**What you are asked to do:**
Would you reproduce the entries that follow exactly as they appear?

*** Record set Section Begins ***

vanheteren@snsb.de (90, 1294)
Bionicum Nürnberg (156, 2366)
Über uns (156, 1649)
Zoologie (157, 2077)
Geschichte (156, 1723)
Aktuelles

*** Record set Section Ends ***

**Result:**
vanheteren@snsb.de (90, 1294)
Bionicum Nürnberg (156, 2366)
Über uns (156, 1649)
Zoologie (157, 2077)
Geschichte (156, 1723)
Aktuelles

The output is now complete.